The quarrel between Gantz and Cohen centres on Israel's preparedness for the 50-day summer war in Gaza.

But it emerged as the Jewish state struggles to control a growing wave of unrest in east Jerusalem which has spread to the occupied West Bank and Arab communities inside Israel, with the army and Shin Bet at the forefront of ensuring public security.

The extent of the dispute was exposed on Monday night in "Uvda" -- an investigative news programme broadcast on Israel's private Channel 2 television.

In the programme, Shin Bet officials, who normally maintain a high level of discretion, claimed they had warned the army earlier this year that Gaza's Hamas rulers were possibly preparing a "strategic attack" in July, saying the army did not act on the information.

Gantz was furious, sending an angry letter of complaint to Netanyahu which was published on Thursday in Israel's top-selling Yediot Aharonot newspaper.

In the letter he categorically denied the agency had passed on any warning about the summer war, which erupted on July 8, and warned of the "deep mistrust" which existed between the two bodies.

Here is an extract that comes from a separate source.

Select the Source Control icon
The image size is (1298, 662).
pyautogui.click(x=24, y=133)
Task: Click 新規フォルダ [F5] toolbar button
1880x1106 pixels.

"I never thought things would reach this stage, but it has to stop now," he wrote.

- 'Ego quarrel' -

Netanyahu on Thursday attempted to further defuse the tensions.

"The army and Shin Bet are two very strong organisations with excellent people," he said, stressing that cooperation between the two bodies was a basis of national security and "saved many lives" during the war with Hamas.

"I, as prime minister, am responsible this cooperation continues," Netanyahu said.

Newspaper Haaretz meanwhile ran a story in which senior police chiefs and officials in the public security ministry accused Shin Bet of failing to share information about planned attacks and disturbances at the flashpoint Al-Aqsa mosque compound and in other areas of annexed east Jerusalem.

Top police officials have urged Netanyahu to press the agency into cooperating more fully with the police, the paper said.

Shin Bet did not comment on either report, but commentators had plenty to say.

"With everything going on in the West Bank and Jerusalem ... it would be best for Shin Bet and the army to put their egos... aside and focus on the job at hand," wrote Yoav Limor in the pro-Netanyahu freesheet, Israel HaYom.

Writing in left-leaning Haaretz, Amos Harel quoted a military officer saying that "this is not a petty ego quarrel, this is about the public's trust."